| Texto de referência |
►

Recebemos uma pérola de imenso valor
CONFORME NARRADO POR RICHARD GUNTHER
Era setembro de 1959. Estávamos no navio italiano Julio Caesar atravessando o oceano Atlântico de Nova York para Cádiz, na Espanha. A Sociedade Torre de Vigia (EUA) designara a mim e minha esposa, Rita, bem como a Paul e Evelyn Hundertmark, outro casal missionário, para aquele país ibérico. Íamos confrontar-nos com muitas situações difíceis. Mas o que foi que nos fez ingressar na carreira missionária?
RITA e eu fomos batizados como Testemunhas de Jeová em 1950, em New Jersey, EUA. Pouco depois, tomamos uma decisão que, com o tempo, nos daria uma pérola de imenso valor. Estávamos numa congregação que tinha irmãos e irmãs suficientes para cuidar do território. De modo que achávamos ter a obrigação de nos oferecer para servir onde havia mais necessidade de pregadores. Na assembléia internacional das Testemunhas de Jeová na cidade de Nova York, no verão de 1958, fizemos a petição para o serviço missionário.
Pouco depois, fomos convidados à Escola Bíblica de Gileade da Torre de Vigia, e dentro de um ano estávamos a caminho da Espanha, como missionários. Ocupados com os preparativos, e empolgados pela emoção, naquela ocasião nem nos demos conta do que tínhamos recebido. Jesus falara sobre uma pérola de imenso valor. (Mateus 13:45, 46) Embora nosso privilégio de servir como missionários não fosse o ponto em questão na sua parábola, para nós foi comparável a uma pérola assim. Olhando para trás, apreciamos agora mais plenamente esta preciosa dádiva de serviço na organização de Jeová.

◄

| Conjunto de tarefas |
1. Transcreva, do relato sobre o serviço missionário, o trecho que começa em "Recebemos uma pérola" e termina em "na carreira missionária?".
2. Dê prosseguimento ao relato sobre o serviço missionário, começando logo após a última frase apresentada.

| Seção de dados |
►

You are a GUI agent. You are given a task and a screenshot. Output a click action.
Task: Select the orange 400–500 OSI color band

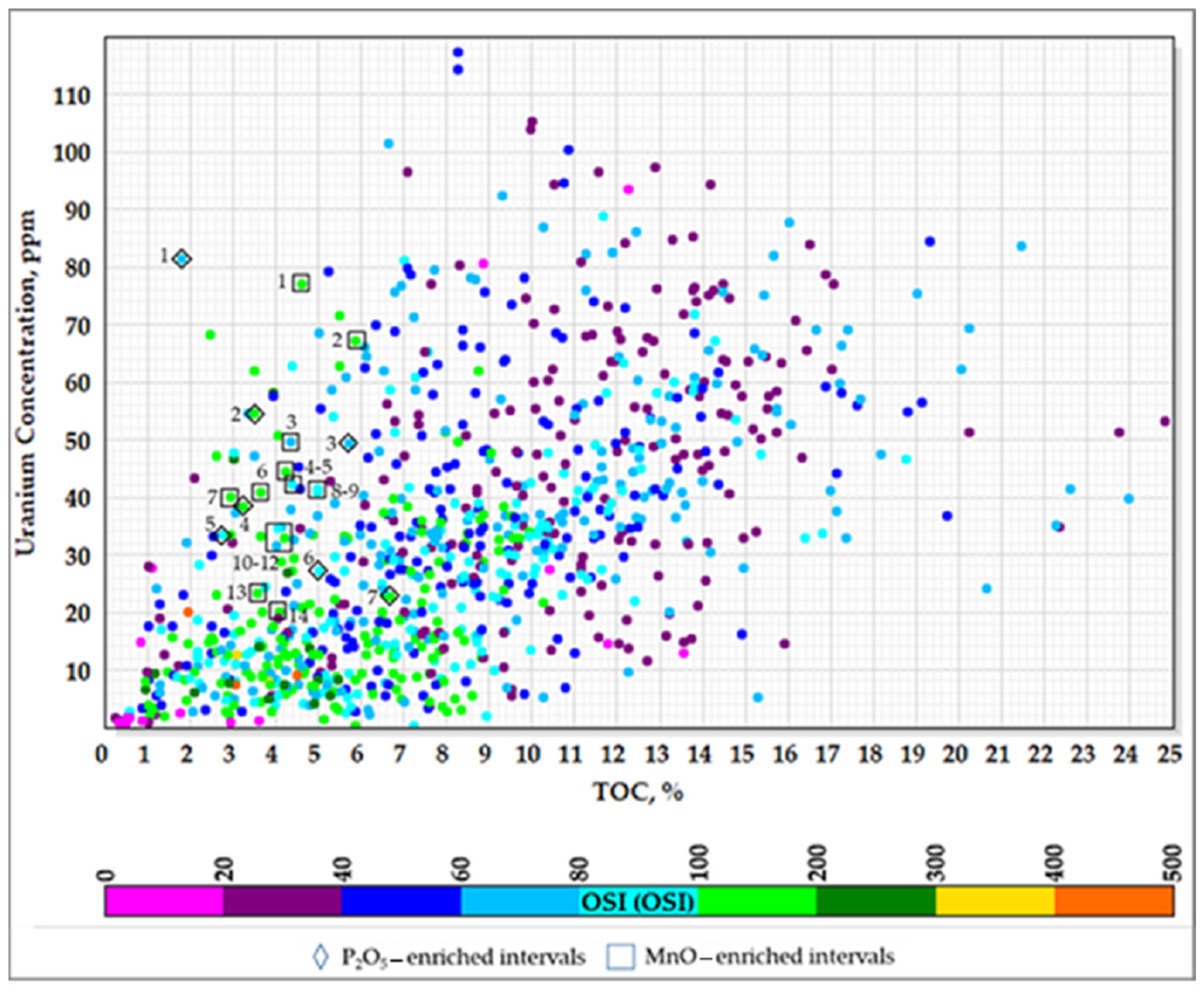point(1113,902)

◄

| Resultados |
1.
Recebemos uma pérola de imenso valor
CONFORME NARRADO POR RICHARD GUNTHER
Era setembro de 1959. Estávamos no navio italiano Julio Caesar atravessando o oceano Atlântico de Nova York para Cádiz, na Espanha. A Sociedade Torre de Vigia (EUA) designara a mim e minha esposa, Rita, bem como a Paul e Evelyn Hundertmark, outro casal missionário, para aquele país ibérico. Íamos confrontar-nos com muitas situações difíceis. Mas o que foi que nos fez ingressar na carreira missionária?

2.
Uma experiência memorável
Naquela época, o curso missionário de Gileade era administrado no belo ambiente rural da região dos lagos Finger, no Estado de Nova York. Passamos ali seis meses maravilhosos, inteiramente absortos no estudo da Bíblia e na verdadeira associação cristã, isolados dos assuntos e dos problemas deste mundo. Nossos colegas de classe procediam de muitas partes do mundo, incluindo a Austrália, a Bolívia, a Grã-Bretanha, a Grécia e a Nova Zelândia. No entanto, logo chegou o dia da formatura. Em agosto de 1959, despedimo-nos com lágrimas nos olhos, partindo para as nossas respectivas designações missionárias. Um mês depois, pisamos em solo espanhol.
Uma nova cultura
Desembarcamos no porto sulino de Algeciras, junto ao enorme rochedo de Gibraltar. Naquela noite, nós quatro, Rita e eu, junto com os Hundertmark, tomamos o trem para Madri. Fomos ao Hotel Mercador, esperando ali ser contatados por membros da congênere da Sociedade que funcionava às ocultas. A Espanha estava sob o governo ditatorial do Generalíssimo Francisco Franco. Isto significava que a Igreja Católica Romana era a única religião legalmente reconhecida no país. Praticar qualquer outra religião em público era ilegal, e a pregação de casa em casa feita pelas Testemunhas de Jeová estava proscrita. Até mesmo reuniões religiosas estavam proibidas, de modo que as Testemunhas de Jeová, que na época eram cerca de 1.200 em 30 congregações na Espanha, não se podiam reunir em Salões do Reino, como em outros países. Tínhamos de reunir-nos secretamente em residências.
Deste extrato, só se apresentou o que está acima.